Elle a quitté le pays pour s’en aller vivre sa vie loin de la terre où elle est née et surtout loin de sa famille. Elle, c’est Camille, la fille de Philippe Duhamel, leader des Blanchistes, mort récemment. Et voilà qu’avec le décès de son père, le passé va la rattraper et le cours de son existence va s’en trouver profondément troublé. Cela commence avec la venue d’Hassan son ami perdu de vue devenu journaliste qui vient lui demander ni plus ni moins que d’infiltrer la « Grande battue » ce rituel annuel des Blanchistes. Il pense que sa participation à cette épreuve initiatique au cours de laquelle s’effectue le recrutement des futurs membres – « les meilleurs tireurs du pays, l’élite en charge de sauvegarder leur espace vital » – est l’occasion d’obtenir des preuves de la dangerosité du groupe qui a le vent en poupe dans la région afin d’en demander ensuite la dissolution. Réticente tout d’abord à replonger dans ce passé qu’elle a fui, elle finira par accepter, réussira haut la main l’épreuve éliminatoire de tir qui l’amènera à participer pendant une semaine à cette épreuve en totale immersion dans un environnement sauvage d’une beauté à couper le souffle. La suite ? Une partie de chasse bien particulière au climat anxiogène qui va crescendo, une aventure d’une extrême dureté. Sélection du gibier qu’on va non seulement tuer mais dont on va également se nourrir, communion avec la nature et avec le groupe, dépassement de soi sont à l’ordre du jour. Mais est-ce tout ou cela cache-t-il autre chose? Les propos tenus sont très souvent à double sens à l’instar de la définition du nuisible « est désignée nuisible toute espèce classée comme telle par décret ou arrêté » qui, soit dit entre nous, est tirée du décret du 23 mars 2012 relatif aux espèces d’animaux classés nuisibles. Mais ici, qui sont les nuisibles ?

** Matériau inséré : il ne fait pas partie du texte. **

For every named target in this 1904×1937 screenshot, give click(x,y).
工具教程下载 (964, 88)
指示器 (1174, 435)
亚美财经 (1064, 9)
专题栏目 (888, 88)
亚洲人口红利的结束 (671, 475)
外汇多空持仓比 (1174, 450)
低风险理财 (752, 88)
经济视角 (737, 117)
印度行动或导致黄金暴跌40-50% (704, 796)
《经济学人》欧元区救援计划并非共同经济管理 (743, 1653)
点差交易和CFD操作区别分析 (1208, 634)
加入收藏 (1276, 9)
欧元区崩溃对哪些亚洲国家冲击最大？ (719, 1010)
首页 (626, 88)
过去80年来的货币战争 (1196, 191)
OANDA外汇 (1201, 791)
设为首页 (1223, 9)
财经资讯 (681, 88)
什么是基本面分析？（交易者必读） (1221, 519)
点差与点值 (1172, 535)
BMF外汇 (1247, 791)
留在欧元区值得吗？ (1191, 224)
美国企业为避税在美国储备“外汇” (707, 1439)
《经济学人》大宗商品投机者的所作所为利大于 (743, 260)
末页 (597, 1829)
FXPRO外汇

Qui manipule qui ? Camille n’est-elle pas également la proie de tous, celle que tous veulent récupérer? C’est elle qui possède la caméra mais c’est elle qu’on épie. Nul « big brother » ici mais une multitude de regards constamment fixés sur elle : le regard de l’oncle, nouveau leader qui espère bien la voir rentrer dans le rang, le regard hostile de son cousin Laszlo, le regard narquois des autres participants, sans oublier le regard protecteur(?) d’Hassan qui, derrière ses jumelles, la surveille de loin.
Alors dans cet univers profondément viril, submergée par ses sensations et émotions – peur, dégoût, attirance – qu’il lui faut dissimuler, Camille étouffe, Camille ne sait plus où elle en est.
« La nuit je suis différente du jour./ Hier est aujourd’hui /Temps confondus : obscure lumière et sombre clarté ».
Et puis, il y a les odeurs … « Le corps a une mémoire indéfectible. L’odorat aigu de mon enfance ne m‘a jamais quittée. » Cette considération olfactive qui parcourt le récit lui offre une dimension sensorielle accrue.
Le scénario extrêmement bien ficelé est digne des meilleurs films du genre ce qui n’est pas étonnant quand on sait que Marine Levéel à qui l’on doit notamment en 2018 le court métrage « La traction des pôles »,regard original porté sur le monde paysan, est réalisatrice et scénariste. La tension, le climat angoissant s’installent peu à peu jusqu’à un final saisissant qui nous laisse pantois. On en sort bouleversé.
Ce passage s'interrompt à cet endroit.